THIS SECTION IS FOR NEWS AND INTERESTING STORIES RELATED TO FOOD, NUTRITION AND FOOD PROCESSING. THEY ARE NOT NECESSARILY RELATED TO KOSHER BUT MAY BE OF INTEREST TO THE KOSHER CONSUMER, MANUFACTURER OR MASHGIACH.

Study finds eating Israeli Bamba drastically cuts peanut allergy risk in young kids

July 24, 2024 from Times of Israel:

"Eating Bamba, Israel’s quintessential peanut-butter-flavored snack, is proven to reduce peanut allergies in children by 75 percent, according to a recent study in the prestigious New England Journal of Medicine, bearing out what many Israelis already know.

"The longitudinal study began in 2008 when a group of British and Israeli researchers were intrigued by how peanut allergy in Israeli children was significantly less common compared to Jewish children in the UK with similar genetic backgrounds.

"They hypothesized that the low level of peanut allergy in Israeli children resulted from their high level of peanut-flavored snacks from an early age. They set out to test it, eventually proving right their hypothesis.

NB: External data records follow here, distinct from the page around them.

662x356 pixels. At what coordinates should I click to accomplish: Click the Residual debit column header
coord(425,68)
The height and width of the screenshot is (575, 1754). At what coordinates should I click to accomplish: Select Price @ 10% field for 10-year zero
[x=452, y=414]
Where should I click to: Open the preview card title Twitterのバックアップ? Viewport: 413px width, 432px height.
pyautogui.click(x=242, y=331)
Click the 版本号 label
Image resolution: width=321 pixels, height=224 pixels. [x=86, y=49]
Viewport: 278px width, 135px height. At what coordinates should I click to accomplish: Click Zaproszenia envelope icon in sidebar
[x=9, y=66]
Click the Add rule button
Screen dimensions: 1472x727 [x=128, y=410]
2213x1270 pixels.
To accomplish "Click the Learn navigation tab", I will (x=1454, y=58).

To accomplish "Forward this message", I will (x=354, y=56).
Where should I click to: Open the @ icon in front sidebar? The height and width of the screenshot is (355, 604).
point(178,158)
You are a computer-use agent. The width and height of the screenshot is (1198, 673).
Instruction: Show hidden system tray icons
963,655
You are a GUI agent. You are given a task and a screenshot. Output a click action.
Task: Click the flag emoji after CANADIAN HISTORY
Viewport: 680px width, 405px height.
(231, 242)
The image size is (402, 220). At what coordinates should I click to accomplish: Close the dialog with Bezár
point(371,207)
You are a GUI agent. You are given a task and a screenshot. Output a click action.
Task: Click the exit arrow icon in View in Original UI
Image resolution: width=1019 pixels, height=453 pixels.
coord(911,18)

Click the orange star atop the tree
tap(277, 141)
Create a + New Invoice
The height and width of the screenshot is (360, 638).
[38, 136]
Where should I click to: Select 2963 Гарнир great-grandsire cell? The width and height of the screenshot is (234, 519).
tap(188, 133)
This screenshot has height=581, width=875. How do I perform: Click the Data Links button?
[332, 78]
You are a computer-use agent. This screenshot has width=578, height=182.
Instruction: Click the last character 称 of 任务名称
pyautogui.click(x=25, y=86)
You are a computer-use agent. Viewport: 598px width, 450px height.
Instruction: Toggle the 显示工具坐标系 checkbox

"pproximately 640 infants, aged 4 to 11 months, who showed a tendency to develop various allergies such as eczema and egg allergy were selected for the study. Half of those infants were already sensitive to peanuts; half were not.

"Each group was then divided into two – infants who regularly ate Bamba until the age of five and those who did not.

"When the infants turned five years old, the researchers found that only 10% of those who ate Bamba developed a peanut allergy; 35% of the children who avoided peanuts developed the allergy.

"In the follow-up study, researchers again checked the children, who had turned 12.

"They found similar results. In the group that avoided peanuts, 15.4% of participants had developed a peanut allergy. In the group that consumed peanuts, only 4.4% had the allergy. That means that the prevalence of peanut allergy among the children who avoided Bamba was about three times higher than those who ate the snack.

"Yet no study explains why some children get peanut and other food allergies and others do not."